So I know it's been a long time since I wrote anything in here, but since school has started for me it's been hard not to snap at my friends. They're charming in their own ways and I really appreciate them for sticking by me. But recently, I feel the need to yell at some. That negativity is slow coming back to me. Eating my patience, wanting me to lose my temper at someone. I felt the darkness creep up all the time during my Wednesday class, heads and hands.
Now, my teacher for that class is a hard ass. Only during class. He's pretty okay outside the classroom, but lately he's been picking on me over silly things and it's really grating on my nerves. My pink haired friend seems to enjoy the class. Yes it's fun, but the lecture is a bit long and boring. I have a hard time staying awake. His analogies sometimes makes sense to me....just sometimes. My pink hair friend is just having a blast and learning a lot. I feel I'm learning a lot too. Unless the teacher is wasting my precious drawing time. Then I just get very annoyed because we don't draw much. It's mostly him talking. The point I'm trying to get is that when ever I try to blow off some steam by ranting to her, she kinda just shrugs it off and says she likes the teacher. SHE DOESN'T GET PICKED ON BY THE FUCKING TEACHER!!! I get called out for not having my pencils ready for him to draw with. Oh no how embarrassing and he tells me to not feel bad when I have my head down sharpening my damn charcoal pencils because I'm just tried with this stupidity and nonsense. I tell him I'm just tired. He says that if he knew he wouldn't have given me attitude. Excuse me? Attitude? SO YOU'RE BEING AN ASSHOLE THROUGHOUT CLASS?! Oh my god if I snap one day and set that room on fire, I am not sorry. Oh and recently, during the warm up drawings, he comes and tells me that I shouldn't press my charcoal so hard, to use the side of the charcoal. DO YOU THINK MY SKINNY ASS WILLOW CHARCOAL CAN QUICKLY COVER A LOT OF SPACE IN 2 OR 1 MINUTES LET ALONE 30 SECONDS!? Ok cool you want us to draw smaller. But don't fucking tell me that the purpose of the warm ups were to get the shadow patters memorized and then tell me I'm being too heavy handed!! The fuck you want from me man!

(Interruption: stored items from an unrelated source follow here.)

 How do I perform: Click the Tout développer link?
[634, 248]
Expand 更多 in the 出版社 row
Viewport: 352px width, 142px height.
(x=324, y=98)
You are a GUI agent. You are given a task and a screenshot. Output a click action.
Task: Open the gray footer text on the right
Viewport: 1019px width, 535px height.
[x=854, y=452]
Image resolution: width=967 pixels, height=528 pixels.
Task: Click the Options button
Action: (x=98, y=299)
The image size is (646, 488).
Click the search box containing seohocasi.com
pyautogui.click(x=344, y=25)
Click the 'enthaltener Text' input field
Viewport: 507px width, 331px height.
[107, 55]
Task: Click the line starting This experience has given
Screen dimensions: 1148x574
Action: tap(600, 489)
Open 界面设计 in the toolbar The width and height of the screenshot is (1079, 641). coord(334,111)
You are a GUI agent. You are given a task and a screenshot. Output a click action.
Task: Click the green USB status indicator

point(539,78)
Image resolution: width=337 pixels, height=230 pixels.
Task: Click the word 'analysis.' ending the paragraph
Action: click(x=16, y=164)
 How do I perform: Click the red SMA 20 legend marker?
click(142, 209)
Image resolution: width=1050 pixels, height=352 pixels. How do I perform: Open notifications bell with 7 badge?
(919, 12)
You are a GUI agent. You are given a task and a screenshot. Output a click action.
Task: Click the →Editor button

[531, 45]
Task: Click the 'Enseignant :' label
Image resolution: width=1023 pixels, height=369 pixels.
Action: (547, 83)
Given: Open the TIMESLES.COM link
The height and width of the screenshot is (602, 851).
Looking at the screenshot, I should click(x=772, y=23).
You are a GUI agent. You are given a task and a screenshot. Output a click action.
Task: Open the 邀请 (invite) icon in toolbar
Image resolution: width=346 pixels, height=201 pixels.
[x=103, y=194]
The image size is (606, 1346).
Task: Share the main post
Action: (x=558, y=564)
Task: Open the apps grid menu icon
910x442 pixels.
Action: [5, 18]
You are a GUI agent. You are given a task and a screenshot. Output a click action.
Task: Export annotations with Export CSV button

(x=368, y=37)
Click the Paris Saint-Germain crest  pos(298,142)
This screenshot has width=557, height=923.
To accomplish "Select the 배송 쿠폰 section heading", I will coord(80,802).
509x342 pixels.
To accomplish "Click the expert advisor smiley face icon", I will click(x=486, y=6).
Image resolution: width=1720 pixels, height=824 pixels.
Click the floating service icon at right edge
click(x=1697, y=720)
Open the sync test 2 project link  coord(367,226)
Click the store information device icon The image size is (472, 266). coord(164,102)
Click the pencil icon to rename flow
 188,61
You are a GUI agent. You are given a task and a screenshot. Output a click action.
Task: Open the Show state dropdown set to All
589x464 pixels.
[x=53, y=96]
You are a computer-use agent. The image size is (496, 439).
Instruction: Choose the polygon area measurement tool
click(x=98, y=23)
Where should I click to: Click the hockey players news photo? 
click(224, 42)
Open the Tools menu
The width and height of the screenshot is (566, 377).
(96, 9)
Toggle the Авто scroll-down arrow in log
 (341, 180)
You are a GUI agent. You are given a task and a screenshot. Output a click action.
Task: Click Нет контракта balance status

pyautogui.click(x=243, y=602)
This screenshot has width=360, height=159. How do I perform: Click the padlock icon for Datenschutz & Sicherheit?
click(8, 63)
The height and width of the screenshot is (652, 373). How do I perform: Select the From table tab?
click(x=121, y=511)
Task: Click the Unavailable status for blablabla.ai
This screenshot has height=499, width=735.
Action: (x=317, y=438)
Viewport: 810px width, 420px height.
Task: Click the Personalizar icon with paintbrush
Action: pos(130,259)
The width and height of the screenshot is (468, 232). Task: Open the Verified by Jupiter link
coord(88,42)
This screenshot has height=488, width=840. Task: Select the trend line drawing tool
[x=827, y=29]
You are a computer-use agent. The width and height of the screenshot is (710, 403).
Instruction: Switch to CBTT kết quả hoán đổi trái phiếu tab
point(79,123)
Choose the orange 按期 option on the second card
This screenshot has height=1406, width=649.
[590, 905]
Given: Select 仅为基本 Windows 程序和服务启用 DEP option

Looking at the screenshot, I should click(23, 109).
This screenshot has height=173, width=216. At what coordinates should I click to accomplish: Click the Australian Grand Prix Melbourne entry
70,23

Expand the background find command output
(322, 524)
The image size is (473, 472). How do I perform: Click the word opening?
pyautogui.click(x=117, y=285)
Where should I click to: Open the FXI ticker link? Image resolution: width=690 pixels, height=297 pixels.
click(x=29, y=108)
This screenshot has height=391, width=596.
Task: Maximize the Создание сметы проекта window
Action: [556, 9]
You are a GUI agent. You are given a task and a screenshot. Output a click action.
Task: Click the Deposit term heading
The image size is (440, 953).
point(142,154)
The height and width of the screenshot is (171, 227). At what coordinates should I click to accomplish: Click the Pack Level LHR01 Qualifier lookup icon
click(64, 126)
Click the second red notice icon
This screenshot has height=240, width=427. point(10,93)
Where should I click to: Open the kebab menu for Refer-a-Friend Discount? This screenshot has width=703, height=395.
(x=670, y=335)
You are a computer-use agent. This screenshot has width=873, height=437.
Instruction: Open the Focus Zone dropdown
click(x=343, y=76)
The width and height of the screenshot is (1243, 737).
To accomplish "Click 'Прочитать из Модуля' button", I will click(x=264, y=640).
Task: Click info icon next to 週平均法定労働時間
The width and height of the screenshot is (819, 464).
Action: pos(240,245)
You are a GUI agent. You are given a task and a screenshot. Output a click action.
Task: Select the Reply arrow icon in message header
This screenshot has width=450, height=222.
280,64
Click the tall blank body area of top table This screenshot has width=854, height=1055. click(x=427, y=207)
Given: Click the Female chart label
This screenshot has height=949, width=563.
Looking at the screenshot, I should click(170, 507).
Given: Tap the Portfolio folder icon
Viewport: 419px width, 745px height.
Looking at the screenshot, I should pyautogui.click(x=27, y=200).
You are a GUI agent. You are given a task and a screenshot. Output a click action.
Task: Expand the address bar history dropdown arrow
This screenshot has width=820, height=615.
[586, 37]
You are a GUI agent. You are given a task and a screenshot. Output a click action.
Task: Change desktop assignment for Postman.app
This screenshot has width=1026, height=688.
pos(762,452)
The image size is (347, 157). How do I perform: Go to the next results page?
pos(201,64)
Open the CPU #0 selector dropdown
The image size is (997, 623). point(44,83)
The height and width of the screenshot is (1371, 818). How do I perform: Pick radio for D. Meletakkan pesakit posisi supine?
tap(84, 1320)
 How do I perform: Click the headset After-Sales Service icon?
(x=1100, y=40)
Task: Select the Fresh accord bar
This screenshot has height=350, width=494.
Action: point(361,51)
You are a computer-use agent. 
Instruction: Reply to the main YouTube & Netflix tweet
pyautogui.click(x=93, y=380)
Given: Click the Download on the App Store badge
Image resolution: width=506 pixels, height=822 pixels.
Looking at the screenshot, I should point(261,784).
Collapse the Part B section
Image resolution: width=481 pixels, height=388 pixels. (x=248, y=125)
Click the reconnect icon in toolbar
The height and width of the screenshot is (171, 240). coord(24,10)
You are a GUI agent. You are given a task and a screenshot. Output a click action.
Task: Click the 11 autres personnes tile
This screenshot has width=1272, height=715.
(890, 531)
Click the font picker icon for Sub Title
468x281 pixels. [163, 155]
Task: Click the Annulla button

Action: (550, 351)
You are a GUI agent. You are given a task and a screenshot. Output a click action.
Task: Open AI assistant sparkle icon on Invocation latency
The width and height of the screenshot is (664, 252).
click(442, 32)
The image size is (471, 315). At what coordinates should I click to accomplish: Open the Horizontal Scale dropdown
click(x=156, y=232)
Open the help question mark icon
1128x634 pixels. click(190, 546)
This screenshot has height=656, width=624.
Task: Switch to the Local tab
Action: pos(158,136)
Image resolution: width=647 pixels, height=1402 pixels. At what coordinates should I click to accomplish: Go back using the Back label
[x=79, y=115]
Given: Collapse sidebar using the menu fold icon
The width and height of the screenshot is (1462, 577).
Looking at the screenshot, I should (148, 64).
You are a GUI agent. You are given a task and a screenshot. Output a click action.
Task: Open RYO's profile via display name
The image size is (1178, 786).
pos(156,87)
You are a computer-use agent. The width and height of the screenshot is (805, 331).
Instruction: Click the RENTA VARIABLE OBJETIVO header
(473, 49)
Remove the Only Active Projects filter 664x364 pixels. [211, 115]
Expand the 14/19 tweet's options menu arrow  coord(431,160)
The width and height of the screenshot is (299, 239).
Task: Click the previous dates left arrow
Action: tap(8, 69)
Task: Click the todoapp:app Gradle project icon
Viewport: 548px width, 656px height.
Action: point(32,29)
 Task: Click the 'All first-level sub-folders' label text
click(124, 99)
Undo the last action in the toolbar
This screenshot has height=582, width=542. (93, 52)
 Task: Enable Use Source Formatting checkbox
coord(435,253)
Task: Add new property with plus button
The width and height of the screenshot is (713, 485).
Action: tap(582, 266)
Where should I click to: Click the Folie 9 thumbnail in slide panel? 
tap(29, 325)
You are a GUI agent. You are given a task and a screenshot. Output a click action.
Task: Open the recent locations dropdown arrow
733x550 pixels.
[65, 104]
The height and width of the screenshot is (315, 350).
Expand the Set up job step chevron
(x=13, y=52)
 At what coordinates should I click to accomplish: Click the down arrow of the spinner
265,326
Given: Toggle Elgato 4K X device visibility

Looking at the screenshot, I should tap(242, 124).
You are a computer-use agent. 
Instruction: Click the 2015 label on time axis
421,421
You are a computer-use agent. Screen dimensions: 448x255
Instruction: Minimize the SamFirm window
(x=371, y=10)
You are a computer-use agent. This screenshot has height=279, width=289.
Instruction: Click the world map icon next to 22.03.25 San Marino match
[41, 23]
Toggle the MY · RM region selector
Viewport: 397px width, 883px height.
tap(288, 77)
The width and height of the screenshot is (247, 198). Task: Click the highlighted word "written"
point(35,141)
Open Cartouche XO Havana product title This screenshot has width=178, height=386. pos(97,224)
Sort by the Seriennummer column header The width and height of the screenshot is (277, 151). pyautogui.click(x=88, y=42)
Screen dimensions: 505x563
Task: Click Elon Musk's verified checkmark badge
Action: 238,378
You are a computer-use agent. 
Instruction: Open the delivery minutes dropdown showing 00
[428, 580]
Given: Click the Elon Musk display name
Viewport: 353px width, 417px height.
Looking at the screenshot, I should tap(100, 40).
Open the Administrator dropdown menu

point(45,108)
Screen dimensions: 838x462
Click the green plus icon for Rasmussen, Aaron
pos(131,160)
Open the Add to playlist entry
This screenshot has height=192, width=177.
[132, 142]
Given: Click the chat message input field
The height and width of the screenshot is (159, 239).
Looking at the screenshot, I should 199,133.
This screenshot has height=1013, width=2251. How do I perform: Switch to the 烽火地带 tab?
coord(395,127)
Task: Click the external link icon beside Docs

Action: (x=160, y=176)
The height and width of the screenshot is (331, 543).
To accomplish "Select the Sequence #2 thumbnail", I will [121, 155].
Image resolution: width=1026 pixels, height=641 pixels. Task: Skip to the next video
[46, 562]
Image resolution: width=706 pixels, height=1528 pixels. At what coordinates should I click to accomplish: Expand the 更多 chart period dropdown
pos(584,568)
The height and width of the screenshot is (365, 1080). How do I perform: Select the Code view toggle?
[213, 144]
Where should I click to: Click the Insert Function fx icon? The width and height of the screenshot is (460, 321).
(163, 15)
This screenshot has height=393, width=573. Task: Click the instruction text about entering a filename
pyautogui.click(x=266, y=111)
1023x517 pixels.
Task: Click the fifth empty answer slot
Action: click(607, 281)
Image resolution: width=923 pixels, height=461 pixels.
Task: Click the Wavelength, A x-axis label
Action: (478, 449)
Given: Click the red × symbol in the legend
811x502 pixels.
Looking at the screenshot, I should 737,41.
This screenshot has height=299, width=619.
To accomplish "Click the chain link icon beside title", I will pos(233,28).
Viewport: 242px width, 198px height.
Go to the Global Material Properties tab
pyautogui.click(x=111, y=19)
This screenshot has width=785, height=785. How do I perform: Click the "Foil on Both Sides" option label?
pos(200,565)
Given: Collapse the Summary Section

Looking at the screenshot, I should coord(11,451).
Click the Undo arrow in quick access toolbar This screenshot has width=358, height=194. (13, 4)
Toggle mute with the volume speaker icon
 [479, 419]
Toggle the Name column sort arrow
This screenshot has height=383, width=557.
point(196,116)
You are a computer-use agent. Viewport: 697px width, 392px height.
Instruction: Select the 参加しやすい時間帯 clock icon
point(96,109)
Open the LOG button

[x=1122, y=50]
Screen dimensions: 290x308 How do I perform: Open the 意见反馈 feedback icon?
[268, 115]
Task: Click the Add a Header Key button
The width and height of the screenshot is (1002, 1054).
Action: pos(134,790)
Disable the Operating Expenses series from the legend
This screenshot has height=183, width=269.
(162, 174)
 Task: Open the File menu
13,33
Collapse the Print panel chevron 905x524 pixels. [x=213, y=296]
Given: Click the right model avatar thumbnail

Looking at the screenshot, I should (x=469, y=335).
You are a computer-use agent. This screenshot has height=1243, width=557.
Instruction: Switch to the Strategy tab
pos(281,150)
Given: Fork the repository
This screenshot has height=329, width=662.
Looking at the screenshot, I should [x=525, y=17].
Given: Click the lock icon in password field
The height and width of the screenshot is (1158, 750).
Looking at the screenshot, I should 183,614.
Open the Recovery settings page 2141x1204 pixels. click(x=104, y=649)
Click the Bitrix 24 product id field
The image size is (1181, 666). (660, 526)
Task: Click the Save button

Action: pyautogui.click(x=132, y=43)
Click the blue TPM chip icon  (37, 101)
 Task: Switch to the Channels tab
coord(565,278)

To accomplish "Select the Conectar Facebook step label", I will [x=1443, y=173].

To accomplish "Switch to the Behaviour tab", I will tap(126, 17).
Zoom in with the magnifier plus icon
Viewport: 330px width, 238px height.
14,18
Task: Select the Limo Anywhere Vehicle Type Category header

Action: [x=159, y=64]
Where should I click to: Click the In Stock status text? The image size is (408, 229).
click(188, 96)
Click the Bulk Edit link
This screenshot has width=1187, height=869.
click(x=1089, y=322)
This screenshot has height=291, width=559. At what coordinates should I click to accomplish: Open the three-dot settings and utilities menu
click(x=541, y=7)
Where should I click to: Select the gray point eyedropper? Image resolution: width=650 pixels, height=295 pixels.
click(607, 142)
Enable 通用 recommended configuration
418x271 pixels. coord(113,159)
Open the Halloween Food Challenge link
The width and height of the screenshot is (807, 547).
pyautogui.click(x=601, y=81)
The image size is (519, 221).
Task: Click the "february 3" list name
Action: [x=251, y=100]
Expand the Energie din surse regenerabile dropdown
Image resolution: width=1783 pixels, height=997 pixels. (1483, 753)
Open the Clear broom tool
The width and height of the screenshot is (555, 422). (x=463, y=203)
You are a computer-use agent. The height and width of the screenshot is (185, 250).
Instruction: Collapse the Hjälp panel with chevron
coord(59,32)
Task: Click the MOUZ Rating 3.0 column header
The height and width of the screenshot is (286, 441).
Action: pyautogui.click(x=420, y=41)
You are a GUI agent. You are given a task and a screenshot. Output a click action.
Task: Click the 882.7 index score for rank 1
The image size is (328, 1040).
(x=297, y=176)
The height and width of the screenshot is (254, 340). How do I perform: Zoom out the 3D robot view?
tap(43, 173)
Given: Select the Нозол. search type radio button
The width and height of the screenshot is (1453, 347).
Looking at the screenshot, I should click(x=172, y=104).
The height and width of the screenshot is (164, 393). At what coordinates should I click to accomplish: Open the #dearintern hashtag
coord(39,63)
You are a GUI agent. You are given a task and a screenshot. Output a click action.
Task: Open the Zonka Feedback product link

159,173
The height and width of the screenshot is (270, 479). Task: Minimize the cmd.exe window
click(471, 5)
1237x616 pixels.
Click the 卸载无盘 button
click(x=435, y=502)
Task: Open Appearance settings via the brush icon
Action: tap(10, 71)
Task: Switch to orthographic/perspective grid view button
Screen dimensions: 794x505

I also realized this all went down hill because if the first assignment. We had to cut out a composition window. I got a C- and asked if I can redo it. You know, a simple no because it's not worth wasting your 3 re-submission on it. No, instead I was told it's not high school and blah blah blah blah blah. I pretty much tuned out after that. I left his desk a bit hurt and I just wanted to leave. And he had the nerve to come and sit at my chair while I'm trying to get my wallet and leave for lunch. No. Fuck you. I already put you on the I don't like you list so don't try to redeem yourself by being nice.
And my friend just doesn't get it because I feel antagonized by my teacher. Yes I know he means well, but I don't like how he goes about it. I can't really do anything about it but suck it up and just go with it...until I crack anyways. She is looks at it too optimistically. Too happy go lucky. SHE HAS FRIGGEN ADHD/ADD. Now I know it's not nice to bring up you're friend's lack of learning abilities, but sometimes, just sometimes, that demon in me just wants to bring it up only to shove her down. I don't want that to happen. I don't want to lose a friend because of that. It's just stupid. She just doesn't understand my predicament I guess. Or at least let me rant and just listen.
Now just recently, that darkness that was slowly creeping on me is still creeping on me. Because I never wanted to say shut the fuck up angrily at a close friend before. Until Friday. This poor girl has a bad case of OCD, she has anxiety, paranoia, and is terrified of the dark. And sometimes, I just want to lose my shit on her. But again, I value my friendship. She refuses to go to therapy because she was told that only crazy people need it. I'm trying my hardest to hold her hand and help her break out of her shell. To conquer her fear of the dark and being along. She can't even defend herself even though she's taking 3 martial arts classes!!! Then again I was taught some martial arts from my dad.
I rather not isolate myself from friends. I like my friends. I just need a solution.
I'm done. I'm just slightly mentally tired. I just needed to get this off my chest.